After arriving and assessing the situation they realized this animal must have been anchored for several hours.
“With it being wrapped up and anchored for 24 hours, there were severe lacerations from the rope on the dorsal side of the animal. The tail had significant wounds from the rope that were cutting into the tail. There are definite injuries on the animal but they’re not life threatening.”
They began the exhausting process of removing all the rope, working their way from the head to the back, making sure the animal wouldn’t escape with the gear still attached.
Fortunately, most of the gear that is found on these animals does not originate from Canada. It usually comes from the whales’ migratory movements, which means the equipment comes from the coasts off the United States and Asia.
The routine for these rescues is a long and strenuous process, but the initial sighting is the most important part.
“We get into contact with the person with their eye on the whale.

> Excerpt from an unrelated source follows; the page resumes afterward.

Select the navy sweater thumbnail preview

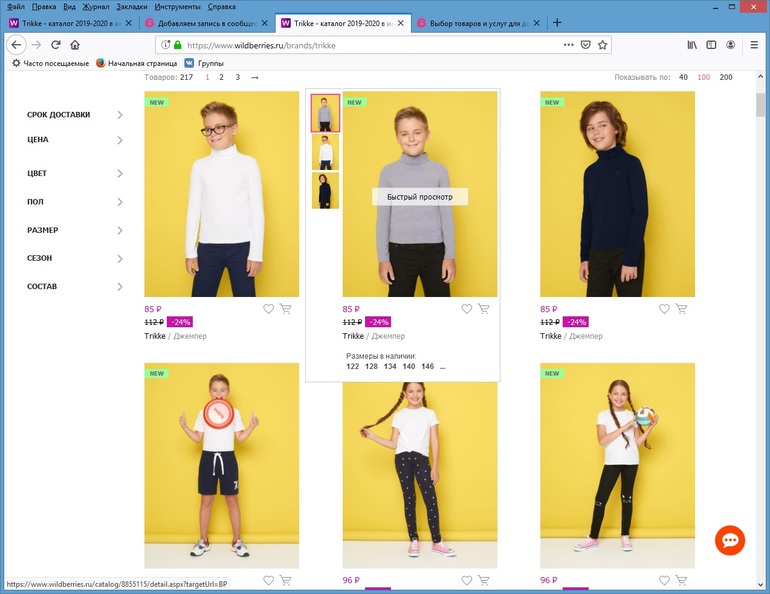click(325, 191)
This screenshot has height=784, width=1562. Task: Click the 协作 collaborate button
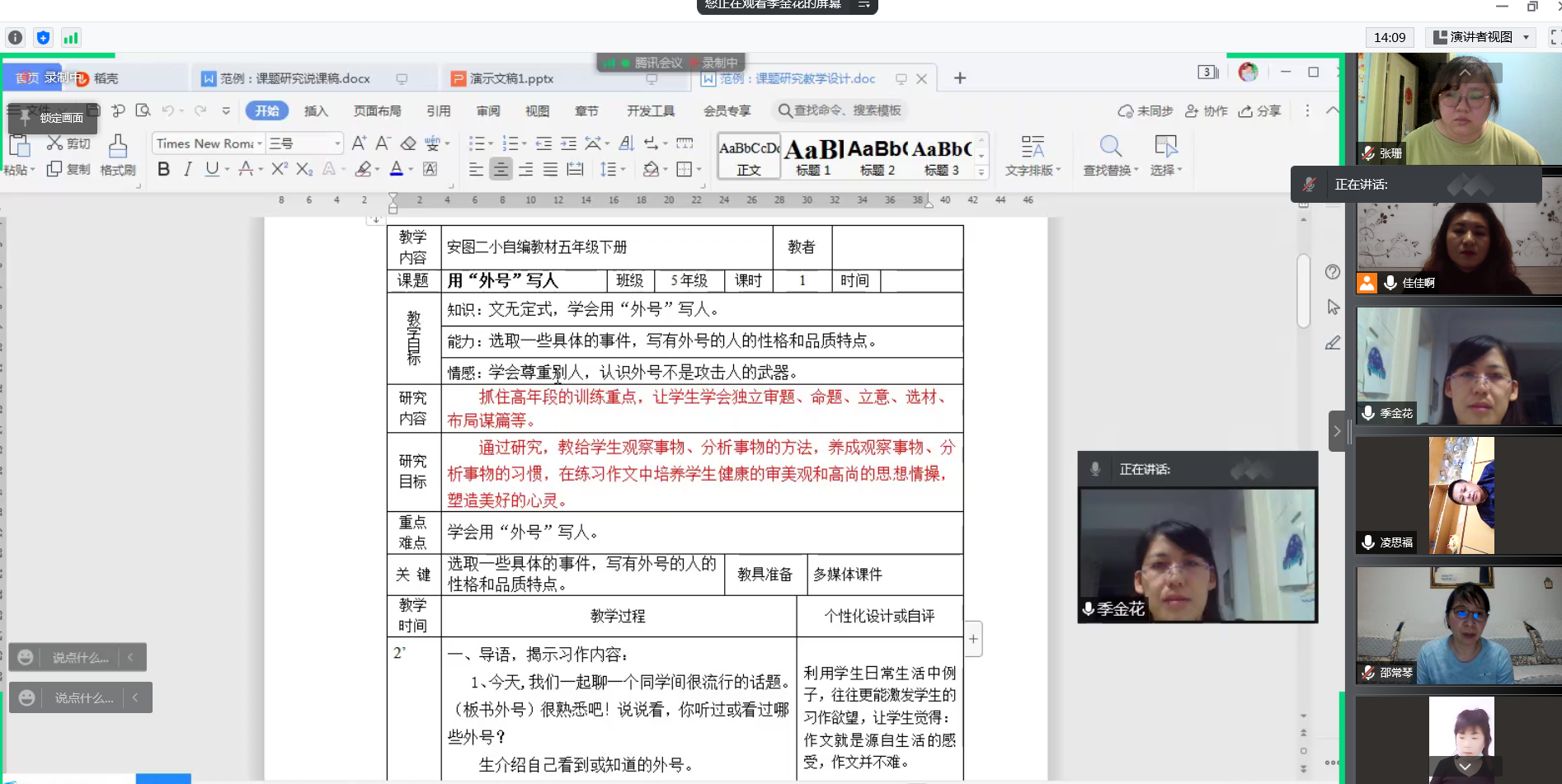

We encourage them to stay back but… to keep an eye on the whale until we arrive,” he added. “That makes the success rate go much higher.”
“You have to be very careful with it and really take your time with these disentanglement because these animals, humpbacks for example, can be 45 to 50 feet in length and 45 to 50 tons. Those animals are extremely powerful even if they are exhausted from all the gear they’re carrying.”
During this busy week for whale rescues, three out of the four reported entanglements were successful. Six have been reported this year to date, including three whales that could not be located.
The three successful rescues last week were all reported by members of the public who kept a close watch on the troubled mammals. He emphasizes the importance of the DFO being notified quickly so that a response team can be deployed as soon as possible to reduce the likelihood that the whale swims to another area and cannot be located.
If you see an entangled, distressed on injured animal, you are asked to call the B.C. Marine Mammal Response Network at 1-800-465-4336 or the B.C. Cetacean Sightings Network at 1-800-ISAWONE.
The rescuers never get in the water with the animal for safety reasons. To identify the problem and come up with a solution, they use a GoPro camera to see where to cut the lines.